Taking the records below, count the lines in which "computer" appears and supply only the count.

START Given entries

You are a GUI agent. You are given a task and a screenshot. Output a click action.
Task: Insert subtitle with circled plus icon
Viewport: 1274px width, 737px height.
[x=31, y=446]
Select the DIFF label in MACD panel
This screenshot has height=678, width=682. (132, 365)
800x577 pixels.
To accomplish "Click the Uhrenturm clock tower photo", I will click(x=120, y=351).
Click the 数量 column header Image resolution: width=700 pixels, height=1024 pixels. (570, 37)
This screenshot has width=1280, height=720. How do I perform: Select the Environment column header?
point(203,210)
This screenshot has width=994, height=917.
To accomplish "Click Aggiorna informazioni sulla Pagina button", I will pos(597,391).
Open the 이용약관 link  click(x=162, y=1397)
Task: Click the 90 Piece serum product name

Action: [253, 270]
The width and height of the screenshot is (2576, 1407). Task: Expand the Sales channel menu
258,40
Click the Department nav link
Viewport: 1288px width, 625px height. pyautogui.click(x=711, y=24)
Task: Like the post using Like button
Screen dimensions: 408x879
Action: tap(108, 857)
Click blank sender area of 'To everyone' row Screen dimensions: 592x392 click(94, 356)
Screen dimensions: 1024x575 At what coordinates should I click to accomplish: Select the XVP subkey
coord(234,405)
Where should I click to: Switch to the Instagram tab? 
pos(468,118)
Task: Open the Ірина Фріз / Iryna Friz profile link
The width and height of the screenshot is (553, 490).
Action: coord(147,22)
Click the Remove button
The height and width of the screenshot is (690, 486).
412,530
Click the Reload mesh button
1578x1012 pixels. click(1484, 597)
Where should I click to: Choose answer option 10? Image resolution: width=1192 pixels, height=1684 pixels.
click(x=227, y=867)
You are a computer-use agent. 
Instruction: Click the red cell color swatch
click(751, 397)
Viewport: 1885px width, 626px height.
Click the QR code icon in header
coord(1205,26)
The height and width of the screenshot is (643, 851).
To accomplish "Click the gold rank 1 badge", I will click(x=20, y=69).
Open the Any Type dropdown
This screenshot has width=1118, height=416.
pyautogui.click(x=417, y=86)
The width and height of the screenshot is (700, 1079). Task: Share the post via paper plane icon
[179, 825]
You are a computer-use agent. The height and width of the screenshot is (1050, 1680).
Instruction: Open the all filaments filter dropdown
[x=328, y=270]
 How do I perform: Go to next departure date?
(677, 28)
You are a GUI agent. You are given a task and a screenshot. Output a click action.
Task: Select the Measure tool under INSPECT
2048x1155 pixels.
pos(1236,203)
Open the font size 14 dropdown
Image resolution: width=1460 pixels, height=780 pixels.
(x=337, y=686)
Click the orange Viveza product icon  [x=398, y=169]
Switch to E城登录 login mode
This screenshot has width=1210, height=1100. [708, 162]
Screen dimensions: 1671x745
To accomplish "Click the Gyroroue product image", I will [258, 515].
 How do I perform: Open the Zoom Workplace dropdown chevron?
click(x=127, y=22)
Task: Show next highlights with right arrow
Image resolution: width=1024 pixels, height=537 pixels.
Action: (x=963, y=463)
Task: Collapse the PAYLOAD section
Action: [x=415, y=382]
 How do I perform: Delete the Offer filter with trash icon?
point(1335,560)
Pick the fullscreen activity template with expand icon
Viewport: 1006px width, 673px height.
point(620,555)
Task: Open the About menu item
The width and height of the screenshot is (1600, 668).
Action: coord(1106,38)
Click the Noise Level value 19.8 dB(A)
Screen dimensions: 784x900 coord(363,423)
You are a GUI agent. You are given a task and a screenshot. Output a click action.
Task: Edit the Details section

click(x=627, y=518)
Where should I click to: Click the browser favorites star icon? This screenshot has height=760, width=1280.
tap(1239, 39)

END Given entries

▶ [Result below]
2